Step 4: Visualize the Data with Azure Cosmos DB
Azure Cosmos DB can be directly queried and visualized using tools like Azure Data Explorer or by building a custom dashboard.
For a quick visualization, you can use the built-in "Explore data" feature in the Azure portal for your Cosmos DB container.
Example of visualizing metrics in Azure Cosmos DB Data Explorer.

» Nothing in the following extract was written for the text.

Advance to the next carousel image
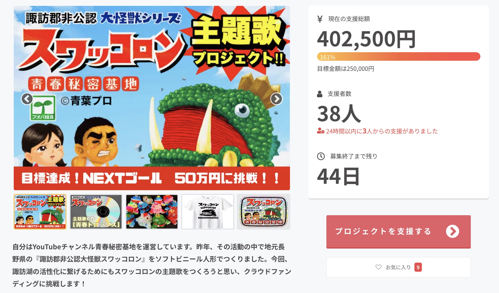pos(276,99)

You can run SQL queries like:
SELECT TOP 100 * FROM c ORDER BY c.timestamp DESC
For more advanced real-time dashboards, consider integrating with Power BI, Azure Dashboards, or a custom web application.
Conclusion
Congratulations! You've successfully set up a basic real-time analytics pipeline using Azure Event Hubs. This pipeline can be extended to handle more complex data transformations, integrate with various data sinks, and provide richer insights.
Next Steps
- Explore more advanced Event Hubs features like Capture and Consumer Groups.
- Integrate with Azure Stream Analytics for powerful, serverless real-time processing.
- Build a custom web dashboard using technologies like React or Angular to visualize your Cosmos DB data in real-time.